• [Exercise inputs]:

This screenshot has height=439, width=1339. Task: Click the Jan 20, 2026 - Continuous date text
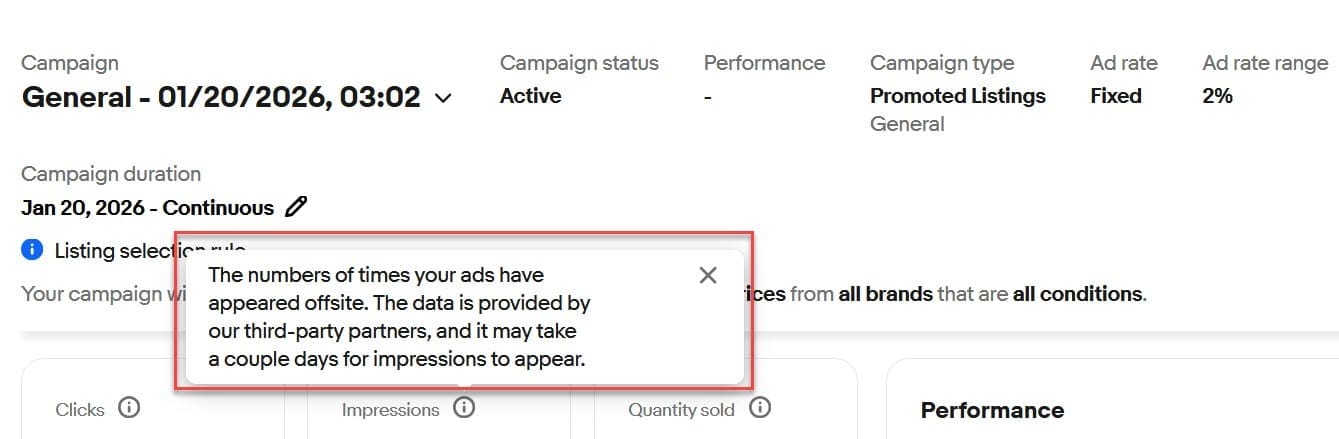[147, 208]
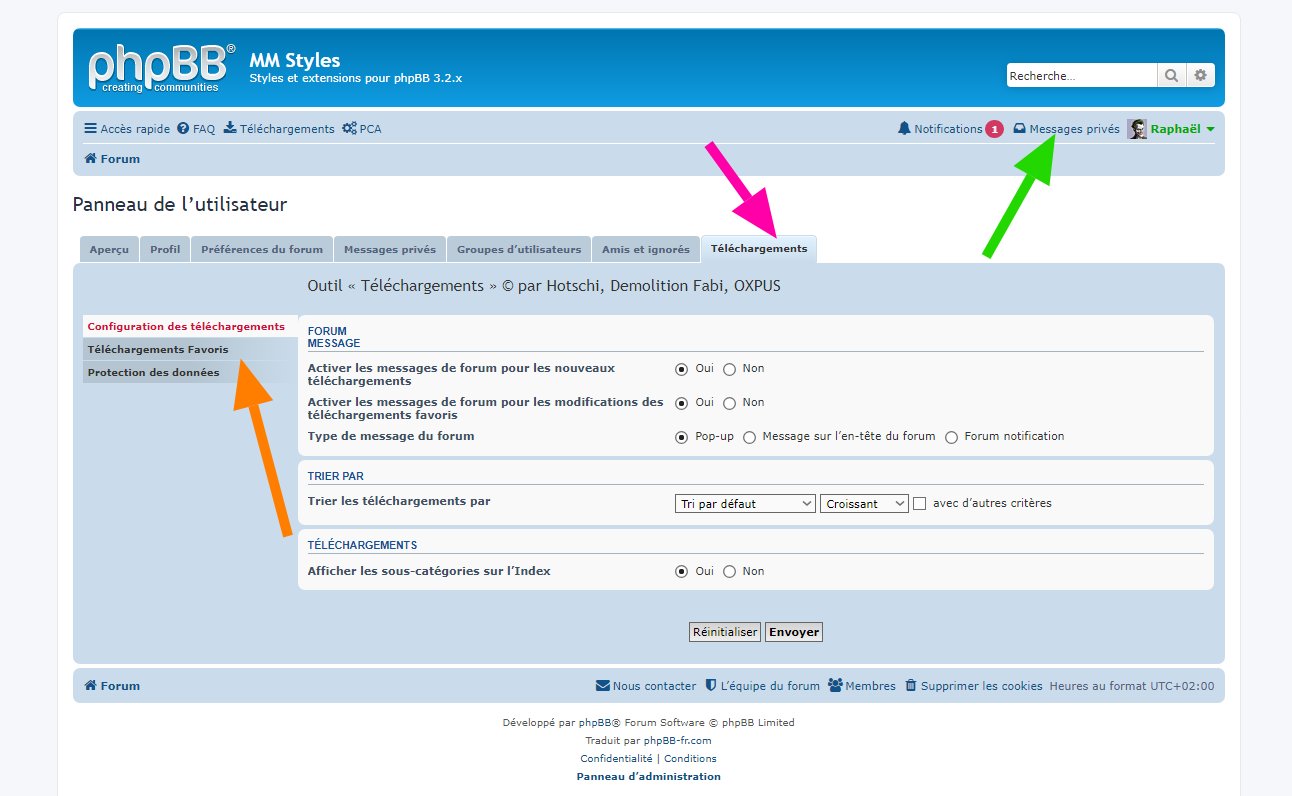The height and width of the screenshot is (796, 1292).
Task: Open advanced search gear icon
Action: click(x=1201, y=75)
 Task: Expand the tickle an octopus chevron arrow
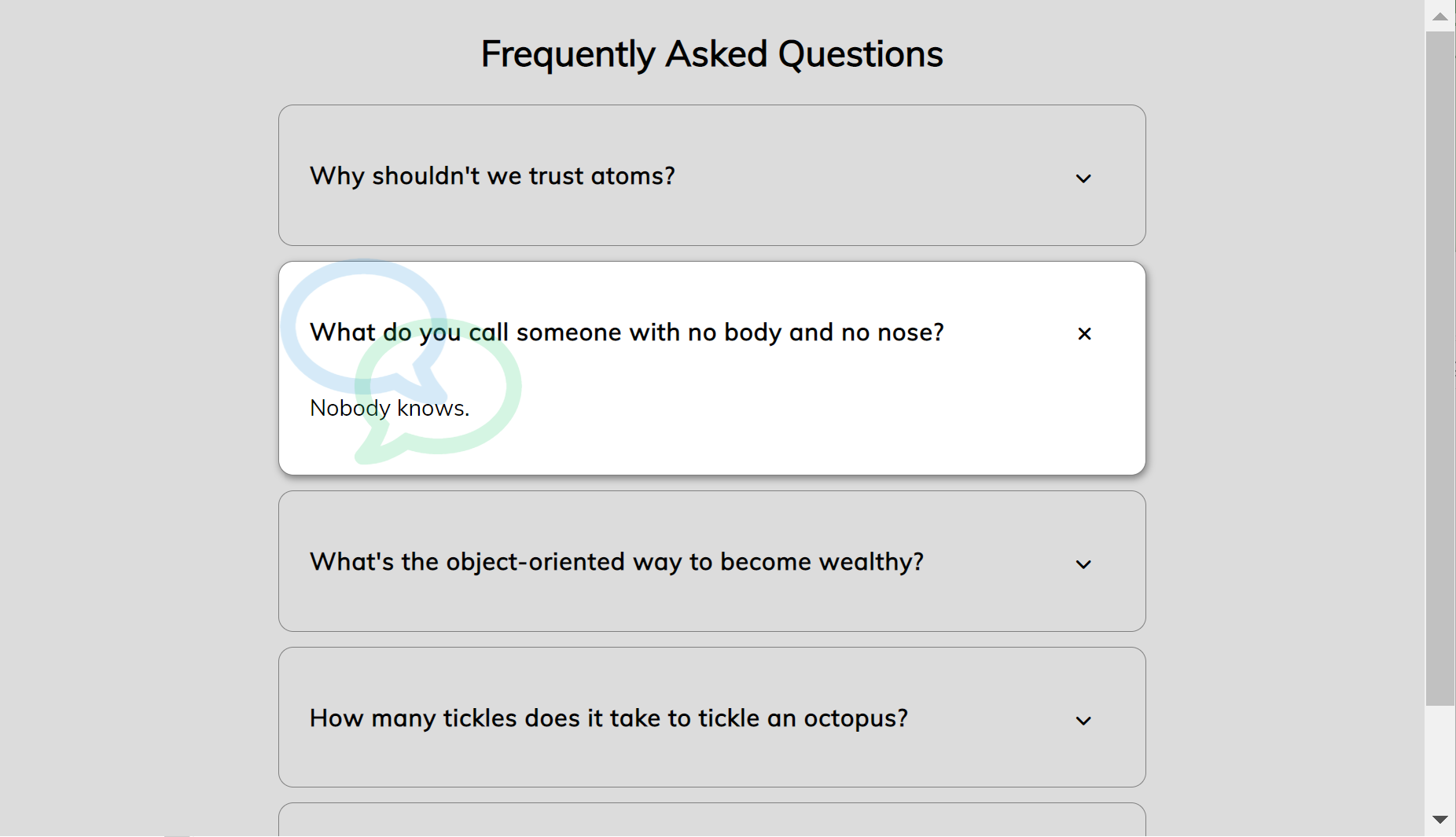1083,721
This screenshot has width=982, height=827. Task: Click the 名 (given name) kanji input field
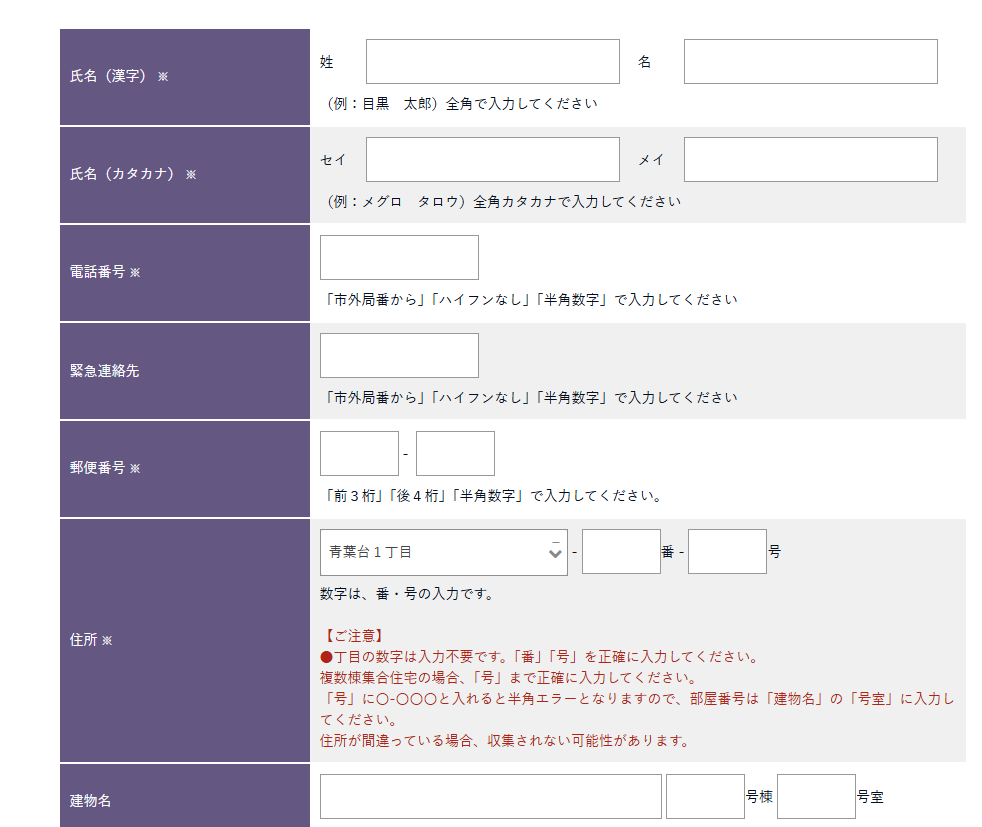[810, 62]
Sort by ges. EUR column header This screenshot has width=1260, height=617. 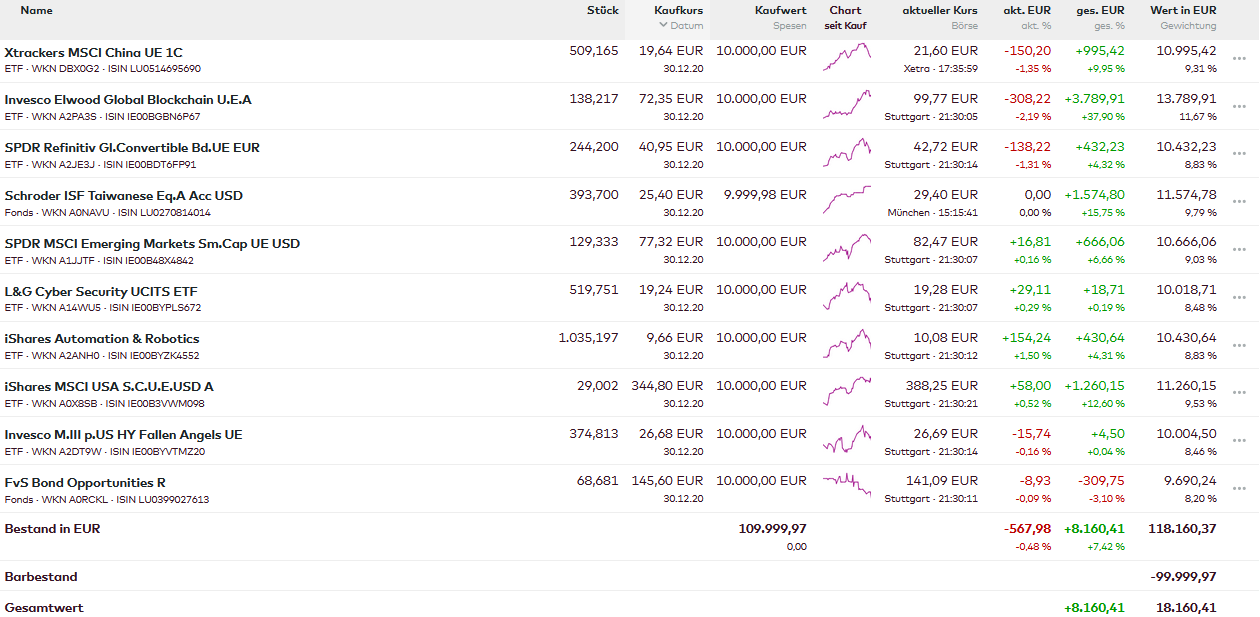pyautogui.click(x=1100, y=10)
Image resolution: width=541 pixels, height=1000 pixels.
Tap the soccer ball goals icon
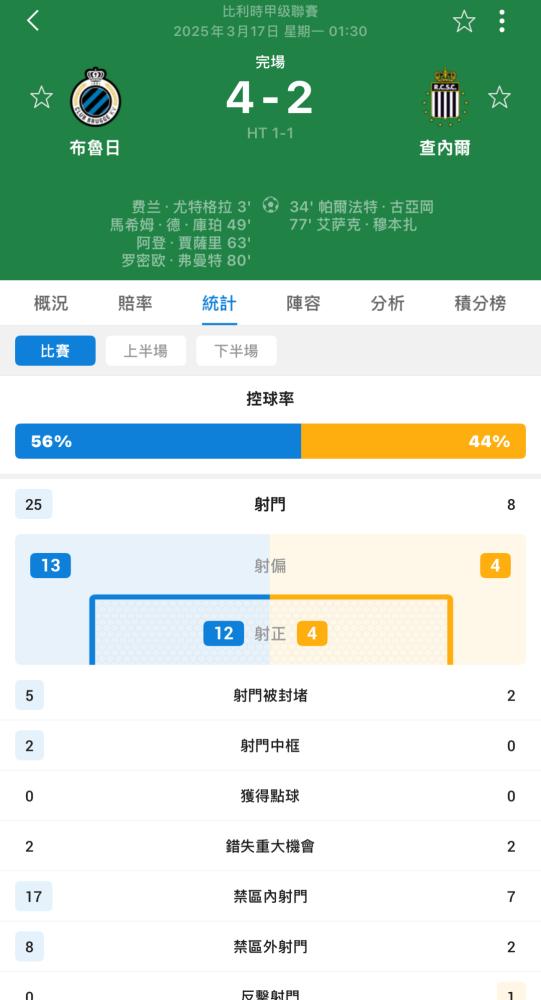270,205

• [Your task]:
Print the lines from the one holding "Image resolution: width=541" through the last line of the records, word for word, and omit the pictures.

• [Solution below]:
Image resolution: width=541 pixels, height=1000 pixels.
Tap the soccer ball goals icon
270,205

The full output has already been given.